**The task**
Print word for word the first line of the records below and every following line through the one containing "Given: Click the"; print nothing else.
**** Data ****
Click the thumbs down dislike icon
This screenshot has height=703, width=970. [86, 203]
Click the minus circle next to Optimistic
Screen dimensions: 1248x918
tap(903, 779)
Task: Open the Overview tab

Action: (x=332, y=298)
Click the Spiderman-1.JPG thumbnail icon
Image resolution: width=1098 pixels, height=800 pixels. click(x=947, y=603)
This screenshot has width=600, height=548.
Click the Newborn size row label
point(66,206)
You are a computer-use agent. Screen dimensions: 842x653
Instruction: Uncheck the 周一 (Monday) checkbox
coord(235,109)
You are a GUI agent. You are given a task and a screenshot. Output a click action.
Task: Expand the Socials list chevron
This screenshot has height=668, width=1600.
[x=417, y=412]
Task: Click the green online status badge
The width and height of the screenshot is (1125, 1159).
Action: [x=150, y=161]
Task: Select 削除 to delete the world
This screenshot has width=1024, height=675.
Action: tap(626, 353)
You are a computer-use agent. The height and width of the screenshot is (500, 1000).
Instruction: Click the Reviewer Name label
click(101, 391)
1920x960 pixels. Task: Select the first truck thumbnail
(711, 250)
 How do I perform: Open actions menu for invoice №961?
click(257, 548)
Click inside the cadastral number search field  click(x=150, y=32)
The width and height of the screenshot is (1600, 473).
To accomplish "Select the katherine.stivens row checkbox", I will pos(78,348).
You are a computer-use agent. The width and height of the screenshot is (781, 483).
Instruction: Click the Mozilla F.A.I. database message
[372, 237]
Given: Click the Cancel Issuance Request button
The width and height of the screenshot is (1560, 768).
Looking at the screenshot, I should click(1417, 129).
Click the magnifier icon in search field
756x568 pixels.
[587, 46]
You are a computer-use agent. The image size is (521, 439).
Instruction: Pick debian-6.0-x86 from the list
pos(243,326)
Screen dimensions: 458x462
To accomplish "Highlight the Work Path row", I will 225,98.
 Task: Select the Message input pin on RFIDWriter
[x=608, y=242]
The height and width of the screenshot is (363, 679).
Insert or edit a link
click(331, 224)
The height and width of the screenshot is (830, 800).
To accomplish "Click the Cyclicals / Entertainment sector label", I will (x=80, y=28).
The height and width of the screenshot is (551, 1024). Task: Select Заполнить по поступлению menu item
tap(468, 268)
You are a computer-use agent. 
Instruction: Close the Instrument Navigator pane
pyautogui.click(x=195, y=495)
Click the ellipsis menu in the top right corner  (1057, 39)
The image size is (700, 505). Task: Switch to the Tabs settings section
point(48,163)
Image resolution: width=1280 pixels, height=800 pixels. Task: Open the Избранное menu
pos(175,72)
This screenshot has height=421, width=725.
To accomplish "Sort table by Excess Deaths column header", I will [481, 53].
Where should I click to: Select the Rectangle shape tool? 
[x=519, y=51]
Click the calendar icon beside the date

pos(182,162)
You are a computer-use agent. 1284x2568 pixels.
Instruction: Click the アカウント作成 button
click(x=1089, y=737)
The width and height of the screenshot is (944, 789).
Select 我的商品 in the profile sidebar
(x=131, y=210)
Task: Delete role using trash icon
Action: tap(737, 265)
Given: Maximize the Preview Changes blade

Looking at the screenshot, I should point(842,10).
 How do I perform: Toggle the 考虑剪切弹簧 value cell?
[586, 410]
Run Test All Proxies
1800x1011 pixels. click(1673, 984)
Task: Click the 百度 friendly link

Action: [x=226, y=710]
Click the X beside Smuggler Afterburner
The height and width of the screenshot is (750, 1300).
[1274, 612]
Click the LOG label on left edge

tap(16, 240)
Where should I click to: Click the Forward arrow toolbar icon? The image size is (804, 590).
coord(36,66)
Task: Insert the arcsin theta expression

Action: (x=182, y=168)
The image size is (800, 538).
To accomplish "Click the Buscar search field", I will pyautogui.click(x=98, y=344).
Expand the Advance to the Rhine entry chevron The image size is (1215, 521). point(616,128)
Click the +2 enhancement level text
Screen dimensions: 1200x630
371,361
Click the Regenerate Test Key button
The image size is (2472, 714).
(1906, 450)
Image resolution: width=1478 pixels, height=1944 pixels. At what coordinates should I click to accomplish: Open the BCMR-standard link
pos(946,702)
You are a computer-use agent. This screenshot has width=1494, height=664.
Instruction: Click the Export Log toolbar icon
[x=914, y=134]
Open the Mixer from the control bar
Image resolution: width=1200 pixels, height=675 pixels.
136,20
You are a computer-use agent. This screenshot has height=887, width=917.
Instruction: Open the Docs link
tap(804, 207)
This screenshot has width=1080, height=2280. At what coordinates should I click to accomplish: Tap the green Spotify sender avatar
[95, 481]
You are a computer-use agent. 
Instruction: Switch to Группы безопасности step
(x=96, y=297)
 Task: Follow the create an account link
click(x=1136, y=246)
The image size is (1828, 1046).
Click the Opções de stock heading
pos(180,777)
****
**Result for this task**
Click the thumbs down dislike icon
This screenshot has height=703, width=970. [86, 203]
Click the minus circle next to Optimistic
Screen dimensions: 1248x918
tap(903, 779)
Task: Open the Overview tab

Action: (x=332, y=298)
Click the Spiderman-1.JPG thumbnail icon
Image resolution: width=1098 pixels, height=800 pixels. click(x=947, y=603)
This screenshot has width=600, height=548.
Click the Newborn size row label
point(66,206)
You are a computer-use agent. Screen dimensions: 842x653
Instruction: Uncheck the 周一 (Monday) checkbox
coord(235,109)
You are a GUI agent. You are given a task and a screenshot. Output a click action.
Task: Expand the Socials list chevron
This screenshot has height=668, width=1600.
[x=417, y=412]
Task: Click the green online status badge
The width and height of the screenshot is (1125, 1159).
Action: [x=150, y=161]
Task: Select 削除 to delete the world
This screenshot has width=1024, height=675.
Action: tap(626, 353)
You are a computer-use agent. The height and width of the screenshot is (500, 1000).
Instruction: Click the Reviewer Name label
click(101, 391)
1920x960 pixels. Task: Select the first truck thumbnail
(711, 250)
 How do I perform: Open actions menu for invoice №961?
click(257, 548)
Click inside the cadastral number search field  click(x=150, y=32)
The width and height of the screenshot is (1600, 473).
To accomplish "Select the katherine.stivens row checkbox", I will pos(78,348).
You are a computer-use agent. The width and height of the screenshot is (781, 483).
Instruction: Click the Mozilla F.A.I. database message
[372, 237]
Given: Click the Cancel Issuance Request button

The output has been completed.